United States District Court, District of Kansas
Oct 4, 2021
No. 21-3101-SAC (D. Kan. Oct. 4, 2021)

Opinion

21-3101-SAC

10-04-2021

DUSTIN K. KENNEDY, Plaintiff, v. VICK GILL, et al., Defendants.


MEMORANDUM AND ORDER TO SHOW CAUSE

SAM A. CROW, SENIOR U.S. DISTRICT JUDGE

Plaintiff Dustin K. Kennedy is hereby required to show good cause, in writing, to the Honorable Sam A. Crow, United States District Judge, why this action should not be dismissed due to the deficiencies in Plaintiff's Complaint that are discussed herein.

1. Nature of the Matter before the Court

Plaintiff brings this pro se civil rights complaint under 42 U.S.C. § 1983. Plaintiff is a state prisoner at Lansing Correctional Facility in Lansing, Kansas (“LCF”). The Court granted Plaintiff leave to proceed in forma pauperis.
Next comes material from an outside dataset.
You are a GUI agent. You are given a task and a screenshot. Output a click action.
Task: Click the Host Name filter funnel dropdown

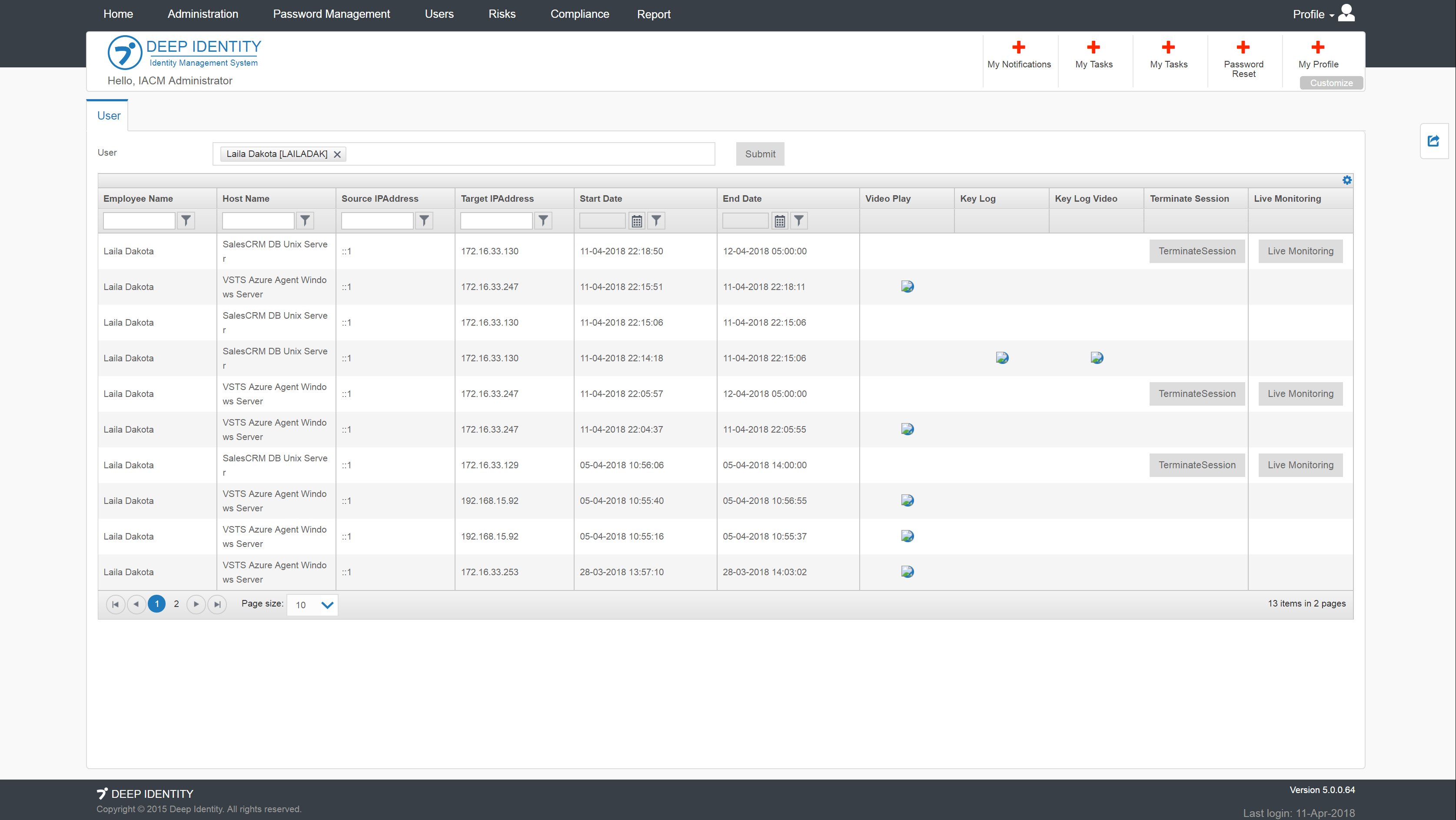305,220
Plaintiff includes one count in his Complaint. He alleges violation of his rights under the Eighth Amendment based on an incident that occurred in January of 2020. Mr. Kennedy states that he was working to remove a gate with a crew of other inmates supervised by the defendants. They had cut the gate in half and released the chain holding it when the top half came off. The corner of the gate and roller knocked Plaintiff to the ground and landed on his head. He suffered head trauma, concussion, scarring, and injury to his left knee. Plaintiff continues to have balance issues, headaches, sensitivity to light, speech issues, and memory problems. Plaintiff states the crew members were not provided with safety helmets and there was no safety equipment provided to secure an overhead device.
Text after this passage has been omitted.